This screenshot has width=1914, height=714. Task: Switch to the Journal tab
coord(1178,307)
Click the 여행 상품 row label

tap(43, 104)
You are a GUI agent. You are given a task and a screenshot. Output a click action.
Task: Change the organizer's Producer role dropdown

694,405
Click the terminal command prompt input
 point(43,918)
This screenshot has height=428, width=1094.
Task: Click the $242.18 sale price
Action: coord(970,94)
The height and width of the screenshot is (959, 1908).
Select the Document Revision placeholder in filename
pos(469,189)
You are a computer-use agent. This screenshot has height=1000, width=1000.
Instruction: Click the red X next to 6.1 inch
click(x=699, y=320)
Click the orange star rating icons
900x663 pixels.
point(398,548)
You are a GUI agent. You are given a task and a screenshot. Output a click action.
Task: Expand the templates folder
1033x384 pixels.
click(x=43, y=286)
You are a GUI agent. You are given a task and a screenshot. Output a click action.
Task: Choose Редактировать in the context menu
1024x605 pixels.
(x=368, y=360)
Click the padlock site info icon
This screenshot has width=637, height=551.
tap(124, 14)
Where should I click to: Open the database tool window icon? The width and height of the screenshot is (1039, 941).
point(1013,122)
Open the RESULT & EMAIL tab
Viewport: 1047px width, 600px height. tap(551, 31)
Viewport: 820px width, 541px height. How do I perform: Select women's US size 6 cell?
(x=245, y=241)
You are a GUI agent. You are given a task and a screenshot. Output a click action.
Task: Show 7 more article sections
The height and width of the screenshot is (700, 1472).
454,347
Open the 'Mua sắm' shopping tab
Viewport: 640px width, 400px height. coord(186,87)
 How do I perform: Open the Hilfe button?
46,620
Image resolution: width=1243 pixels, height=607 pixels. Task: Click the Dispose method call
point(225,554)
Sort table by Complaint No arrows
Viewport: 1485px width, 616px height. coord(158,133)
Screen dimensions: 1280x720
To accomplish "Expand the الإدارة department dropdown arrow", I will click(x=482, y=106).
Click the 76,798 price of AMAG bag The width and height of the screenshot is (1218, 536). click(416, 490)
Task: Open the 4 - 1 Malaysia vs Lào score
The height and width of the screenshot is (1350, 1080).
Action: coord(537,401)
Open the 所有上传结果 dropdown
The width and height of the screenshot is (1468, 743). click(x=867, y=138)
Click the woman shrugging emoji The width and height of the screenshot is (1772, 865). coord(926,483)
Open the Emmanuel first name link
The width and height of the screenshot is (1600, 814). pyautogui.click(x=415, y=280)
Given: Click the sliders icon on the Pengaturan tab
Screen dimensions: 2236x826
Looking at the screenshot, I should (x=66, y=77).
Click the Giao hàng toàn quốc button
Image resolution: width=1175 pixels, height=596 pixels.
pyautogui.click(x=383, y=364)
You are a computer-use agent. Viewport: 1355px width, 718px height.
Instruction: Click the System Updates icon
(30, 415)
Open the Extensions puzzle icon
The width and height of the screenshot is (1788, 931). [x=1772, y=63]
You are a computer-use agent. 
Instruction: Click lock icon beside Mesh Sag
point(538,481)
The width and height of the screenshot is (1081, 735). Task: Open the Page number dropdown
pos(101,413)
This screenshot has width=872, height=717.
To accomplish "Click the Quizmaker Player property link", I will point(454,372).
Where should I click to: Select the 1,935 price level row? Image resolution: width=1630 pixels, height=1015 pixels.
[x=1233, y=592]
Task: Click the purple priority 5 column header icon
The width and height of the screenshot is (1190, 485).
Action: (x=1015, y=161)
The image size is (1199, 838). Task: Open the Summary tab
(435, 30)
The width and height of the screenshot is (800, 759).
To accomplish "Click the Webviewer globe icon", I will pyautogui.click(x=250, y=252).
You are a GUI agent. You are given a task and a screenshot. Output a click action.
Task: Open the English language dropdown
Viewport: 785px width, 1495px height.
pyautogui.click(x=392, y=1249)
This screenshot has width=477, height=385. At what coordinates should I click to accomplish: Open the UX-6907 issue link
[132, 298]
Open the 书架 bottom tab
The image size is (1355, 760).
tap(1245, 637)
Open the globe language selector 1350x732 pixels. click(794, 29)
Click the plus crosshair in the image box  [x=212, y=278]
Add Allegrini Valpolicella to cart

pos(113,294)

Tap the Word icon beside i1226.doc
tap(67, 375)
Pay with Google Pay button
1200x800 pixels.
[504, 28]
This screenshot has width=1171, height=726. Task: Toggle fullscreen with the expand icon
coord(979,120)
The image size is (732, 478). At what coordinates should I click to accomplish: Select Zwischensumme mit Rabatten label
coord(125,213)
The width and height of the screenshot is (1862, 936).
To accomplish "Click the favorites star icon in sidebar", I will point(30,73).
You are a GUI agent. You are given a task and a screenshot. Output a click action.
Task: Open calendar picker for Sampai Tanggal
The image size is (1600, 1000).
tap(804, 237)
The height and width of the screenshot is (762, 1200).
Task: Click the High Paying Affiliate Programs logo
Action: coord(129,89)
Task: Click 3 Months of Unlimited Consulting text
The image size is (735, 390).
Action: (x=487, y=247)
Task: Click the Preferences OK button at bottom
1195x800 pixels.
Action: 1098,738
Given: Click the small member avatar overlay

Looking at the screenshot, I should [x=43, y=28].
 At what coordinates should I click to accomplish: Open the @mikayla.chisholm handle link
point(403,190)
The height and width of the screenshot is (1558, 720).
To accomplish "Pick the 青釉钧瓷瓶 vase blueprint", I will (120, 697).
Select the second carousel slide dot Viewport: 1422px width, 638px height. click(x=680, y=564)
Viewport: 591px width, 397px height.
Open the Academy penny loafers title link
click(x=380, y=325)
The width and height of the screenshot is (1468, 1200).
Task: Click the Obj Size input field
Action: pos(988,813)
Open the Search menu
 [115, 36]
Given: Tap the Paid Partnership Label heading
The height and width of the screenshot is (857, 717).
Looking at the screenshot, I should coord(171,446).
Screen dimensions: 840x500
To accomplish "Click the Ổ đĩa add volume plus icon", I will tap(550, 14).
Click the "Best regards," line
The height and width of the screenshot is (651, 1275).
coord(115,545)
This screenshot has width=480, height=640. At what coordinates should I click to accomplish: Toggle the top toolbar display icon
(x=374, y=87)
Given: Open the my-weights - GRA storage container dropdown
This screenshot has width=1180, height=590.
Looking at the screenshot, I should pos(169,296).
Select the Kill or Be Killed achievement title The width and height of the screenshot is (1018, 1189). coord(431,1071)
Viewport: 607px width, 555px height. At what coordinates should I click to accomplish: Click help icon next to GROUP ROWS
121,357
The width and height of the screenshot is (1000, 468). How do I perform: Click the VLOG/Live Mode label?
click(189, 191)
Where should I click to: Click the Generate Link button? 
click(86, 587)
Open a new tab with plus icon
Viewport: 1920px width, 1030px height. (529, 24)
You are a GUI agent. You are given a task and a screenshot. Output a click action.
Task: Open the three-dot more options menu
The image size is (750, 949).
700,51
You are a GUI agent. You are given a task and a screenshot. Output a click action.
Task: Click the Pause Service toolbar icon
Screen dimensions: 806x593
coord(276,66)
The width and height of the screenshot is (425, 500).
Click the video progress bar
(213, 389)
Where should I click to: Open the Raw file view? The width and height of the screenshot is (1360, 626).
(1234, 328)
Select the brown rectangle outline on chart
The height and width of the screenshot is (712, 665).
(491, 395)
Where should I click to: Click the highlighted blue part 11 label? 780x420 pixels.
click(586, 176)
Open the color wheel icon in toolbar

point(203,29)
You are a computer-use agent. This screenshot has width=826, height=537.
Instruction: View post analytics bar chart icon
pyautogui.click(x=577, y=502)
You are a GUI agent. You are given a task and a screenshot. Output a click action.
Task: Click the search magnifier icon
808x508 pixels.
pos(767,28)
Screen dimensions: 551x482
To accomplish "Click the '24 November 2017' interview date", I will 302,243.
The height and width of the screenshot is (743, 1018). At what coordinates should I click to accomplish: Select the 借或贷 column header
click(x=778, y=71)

**Task requirements**
Using the entries above, extract exactly the span from the line with "The height and width of the screenshot is (1350, 1080)." to the line with "This screenshot has width=872, height=717.", both lines included; leave out everything else.

**Finished task**
The height and width of the screenshot is (1350, 1080).
Action: coord(537,401)
Open the 所有上传结果 dropdown
The width and height of the screenshot is (1468, 743). click(x=867, y=138)
Click the woman shrugging emoji The width and height of the screenshot is (1772, 865). coord(926,483)
Open the Emmanuel first name link
The width and height of the screenshot is (1600, 814). pyautogui.click(x=415, y=280)
Given: Click the sliders icon on the Pengaturan tab
Screen dimensions: 2236x826
Looking at the screenshot, I should (x=66, y=77).
Click the Giao hàng toàn quốc button
Image resolution: width=1175 pixels, height=596 pixels.
pyautogui.click(x=383, y=364)
You are a computer-use agent. Viewport: 1355px width, 718px height.
Instruction: Click the System Updates icon
(30, 415)
Open the Extensions puzzle icon
The width and height of the screenshot is (1788, 931). [x=1772, y=63]
You are a computer-use agent. 
Instruction: Click lock icon beside Mesh Sag
point(538,481)
The width and height of the screenshot is (1081, 735). Task: Open the Page number dropdown
pos(101,413)
This screenshot has width=872, height=717.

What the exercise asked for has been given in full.